**Exercise details**
Lay out the data below as a JSON list of strings, one string per line, with blank lines omitted.

-------- Records provided

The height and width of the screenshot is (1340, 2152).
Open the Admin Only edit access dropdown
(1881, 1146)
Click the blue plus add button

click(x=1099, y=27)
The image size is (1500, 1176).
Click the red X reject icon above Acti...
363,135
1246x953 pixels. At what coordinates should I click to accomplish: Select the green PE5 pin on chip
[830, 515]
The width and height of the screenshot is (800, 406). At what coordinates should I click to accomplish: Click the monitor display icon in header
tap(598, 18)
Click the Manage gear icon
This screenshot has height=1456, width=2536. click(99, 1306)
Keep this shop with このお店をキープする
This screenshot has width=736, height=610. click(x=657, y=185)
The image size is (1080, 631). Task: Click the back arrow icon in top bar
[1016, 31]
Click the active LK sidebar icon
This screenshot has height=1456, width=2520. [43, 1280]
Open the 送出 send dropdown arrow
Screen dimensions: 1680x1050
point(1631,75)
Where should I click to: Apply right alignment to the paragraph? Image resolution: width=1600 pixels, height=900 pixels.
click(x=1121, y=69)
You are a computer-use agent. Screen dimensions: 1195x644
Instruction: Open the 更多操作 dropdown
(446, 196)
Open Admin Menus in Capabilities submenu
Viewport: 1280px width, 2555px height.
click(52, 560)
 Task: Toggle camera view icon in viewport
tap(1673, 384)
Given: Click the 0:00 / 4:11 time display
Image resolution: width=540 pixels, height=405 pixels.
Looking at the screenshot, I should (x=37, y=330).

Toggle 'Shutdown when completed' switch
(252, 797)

----------------

**Correct output**
[
  "The height and width of the screenshot is (1340, 2152).",
  "Open the Admin Only edit access dropdown",
  "(1881, 1146)",
  "Click the blue plus add button",
  "click(x=1099, y=27)",
  "The image size is (1500, 1176).",
  "Click the red X reject icon above Acti...",
  "363,135",
  "1246x953 pixels. At what coordinates should I click to accomplish: Select the green PE5 pin on chip",
  "[830, 515]",
  "The width and height of the screenshot is (800, 406). At what coordinates should I click to accomplish: Click the monitor display icon in header",
  "tap(598, 18)",
  "Click the Manage gear icon",
  "This screenshot has height=1456, width=2536. click(99, 1306)",
  "Keep this shop with このお店をキープする",
  "This screenshot has width=736, height=610. click(x=657, y=185)",
  "The image size is (1080, 631). Task: Click the back arrow icon in top bar",
  "[1016, 31]",
  "Click the active LK sidebar icon",
  "This screenshot has height=1456, width=2520. [43, 1280]",
  "Open the 送出 send dropdown arrow",
  "Screen dimensions: 1680x1050",
  "point(1631,75)",
  "Where should I click to: Apply right alignment to the paragraph? Image resolution: width=1600 pixels, height=900 pixels.",
  "click(x=1121, y=69)",
  "You are a computer-use agent. Screen dimensions: 1195x644",
  "Instruction: Open the 更多操作 dropdown",
  "(446, 196)",
  "Open Admin Menus in Capabilities submenu",
  "Viewport: 1280px width, 2555px height.",
  "click(52, 560)",
  " Task: Toggle camera view icon in viewport",
  "tap(1673, 384)",
  "Given: Click the 0:00 / 4:11 time display",
  "Image resolution: width=540 pixels, height=405 pixels.",
  "Looking at the screenshot, I should (x=37, y=330).",
  "Toggle 'Shutdown when completed' switch",
  "(252, 797)"
]